32 of 133 comments (clear)

  1. Agile is the answer to everything by sandbagger · · Score: 3, Insightful

    The only reason why you disagree is because you're doing Agile wrongly!

    Yeah right. The Agile moonies need a slap. If Agile is so wonderful why don't you walk over to payroll and tell them to adopt it?

    --
    ---- The above post was generated by the Turing Institute. Maybe.
    1. Re:Agile is the answer to everything by i+kan+reed · · Score: 5, Funny

      I'm pretty sure I like payroll to deliver every 2 weeks.

    2. Re:Agile is the answer to everything by Anonymous Coward · · Score: 3, Interesting

      Having done pretty much what this article is calling for. Dont do it.

      Both methodologies work. They are however like oil and water. It allows for sloppy planing with the idea you can change it later. It does not work. Even with agile you want some sort of end goal plan. But not all the details worked out. With waterfall you try to figure out all the details and usually get them wrong or forget what you were doing 2 years ago.
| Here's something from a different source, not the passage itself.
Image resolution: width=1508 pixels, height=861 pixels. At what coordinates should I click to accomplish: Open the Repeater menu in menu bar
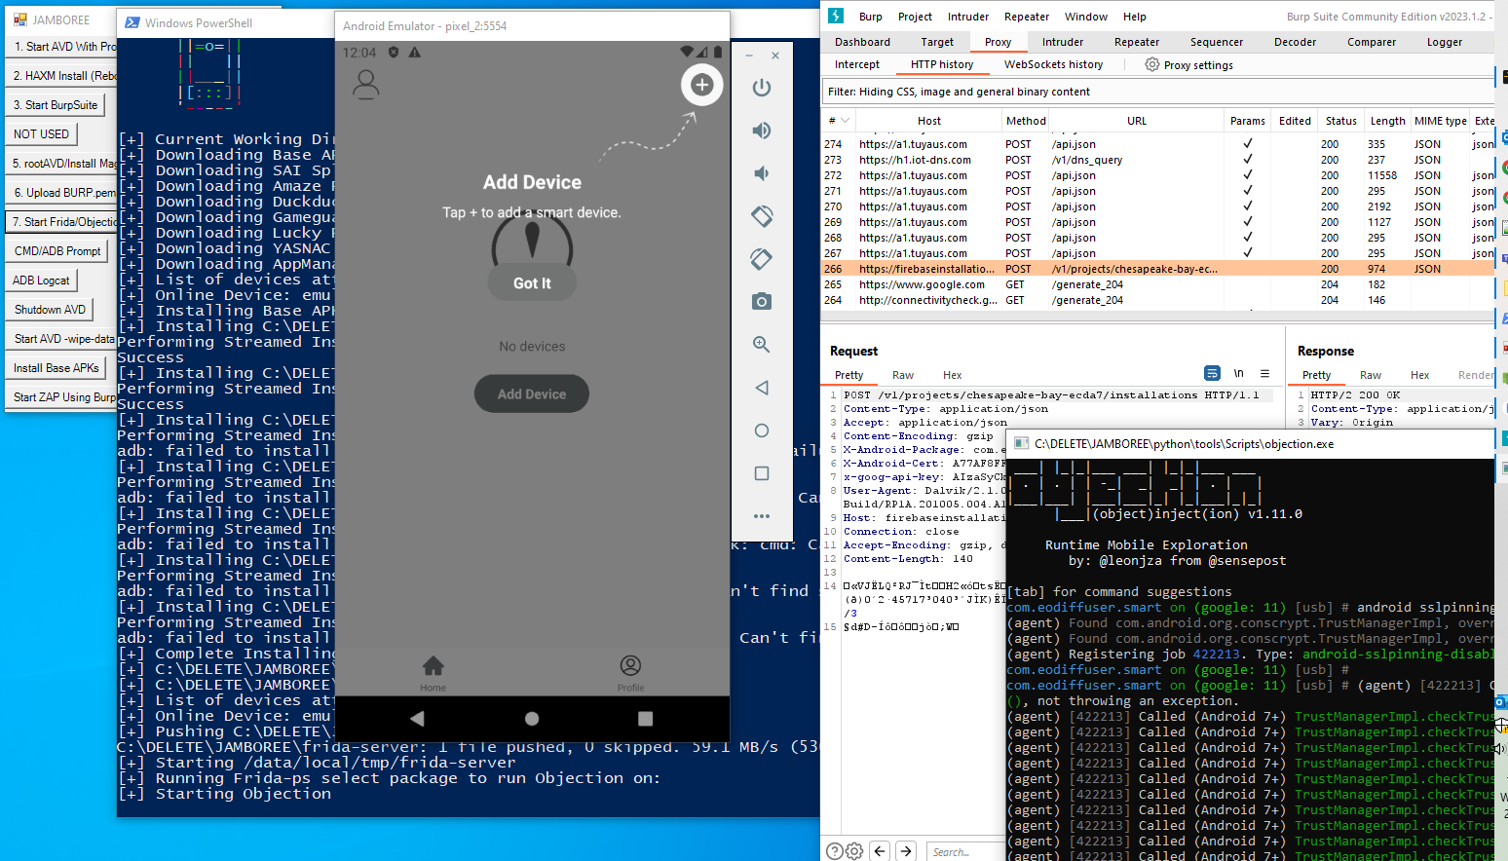click(1026, 17)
      You will end up with the worst of both methodologies all in one nice neat package.

      If you are outsourcing you want a waterfall as you need nice neat checkpoints of saying if your external vendor did the work at all and should be paid. If you are doing internal work agile can work very nicely *IF* your organization is ready for it. If the rest of your organization does waterfall you will end up with a blend that does not work.

      The two do not mix. If you do it you will suffer.

    3. Re:Agile is the answer to everything by Shados · · Score: 4, Insightful

      Joke aside, that's basically the issue. "You're doing it wrong". Now there's various flavors of Agile, and one size doesn't fit all. But often, when people use "hybrids", instead of using the best of both worlds, they use the worse.

      So we want sprints, but I can't just let my engineers work unchecked! So we'll have a full day planning meeting every 2 weeks, and a checkpoint meeting every week. The daily standups are going to last 45 minutes, and the PM will also have a 20 minute talk with each individual every day to see if anything changed during the day!

      Now, I also want the full design documents and architecture up front, before the sprint start, lets have everyone sign off on it, and if anything changes, we'll just extend the sprint. /true story, happened at my last job...I quit a month and a half in.

      Nothing is set in stone and each company has to figure out what will work for them...but virtually all the "hybrid methodologies" or pseudo-agile I've worked in only took the parts of Agile that suck, slapped in the worse parts of Waterfall on top, then wondered why it was a shit show.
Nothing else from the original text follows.